Could you arrange the records, from the line containing "621x364 pixels." through the line containing "Action: tap(44, 220)", as a JSON list of strings with one string per line? Omit the picture.

STORED DATA:

>> Start

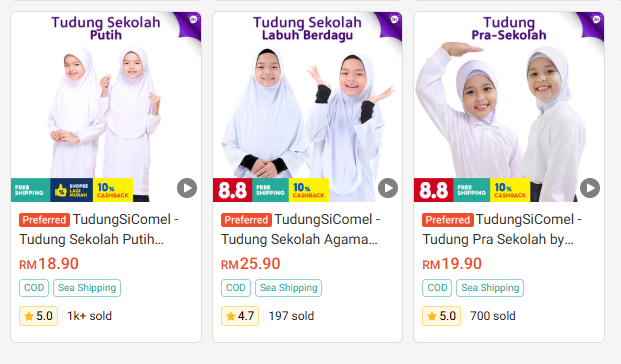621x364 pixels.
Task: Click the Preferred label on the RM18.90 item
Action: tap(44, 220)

>> End
>> Start

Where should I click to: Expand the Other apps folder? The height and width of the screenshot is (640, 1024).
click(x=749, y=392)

>> End
>> Start

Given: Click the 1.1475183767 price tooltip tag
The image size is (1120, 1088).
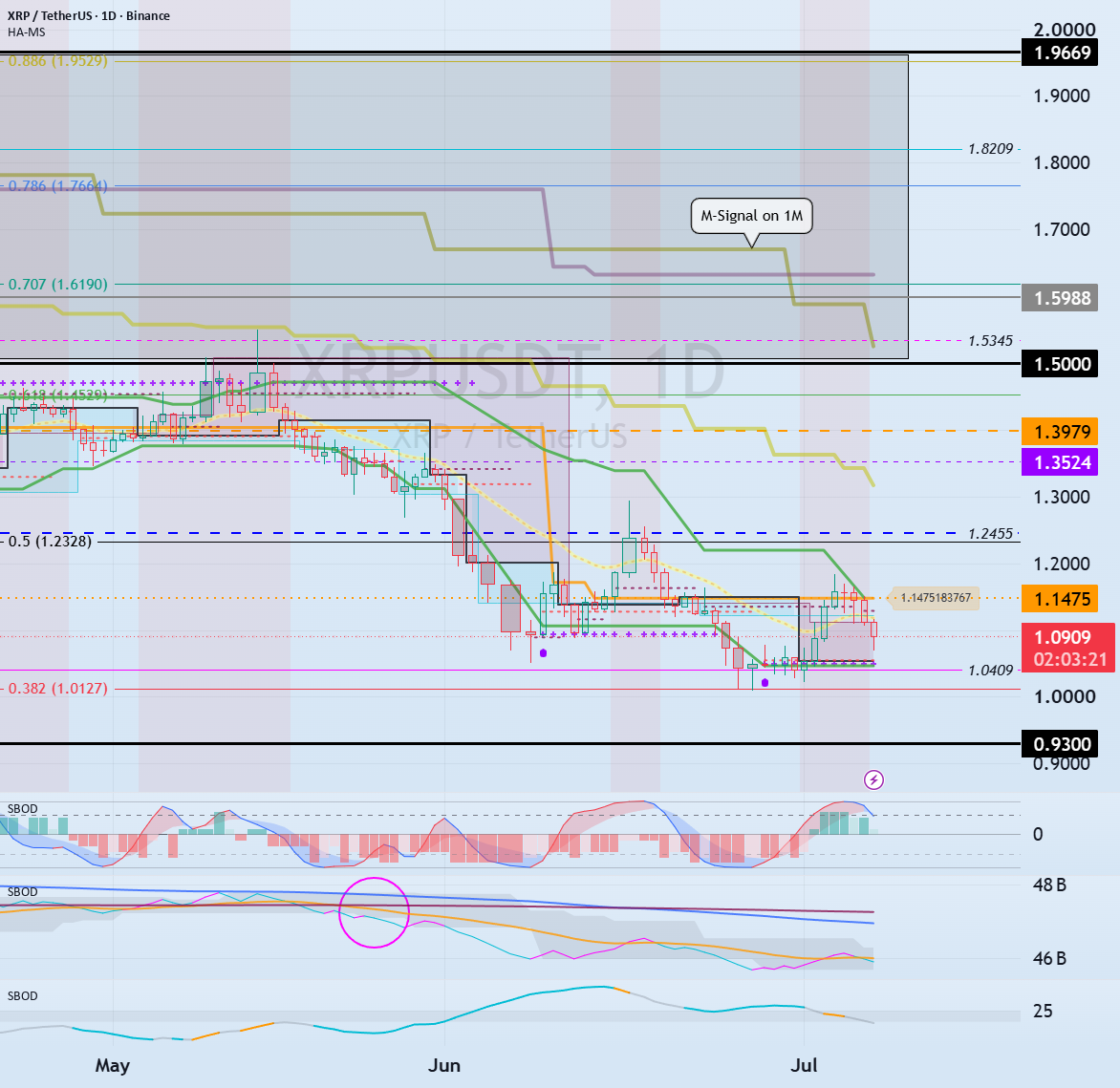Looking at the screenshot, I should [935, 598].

>> End

TASK SOLUTION:
[
  "621x364 pixels.",
  "Task: Click the Preferred label on the RM18.90 item",
  "Action: tap(44, 220)"
]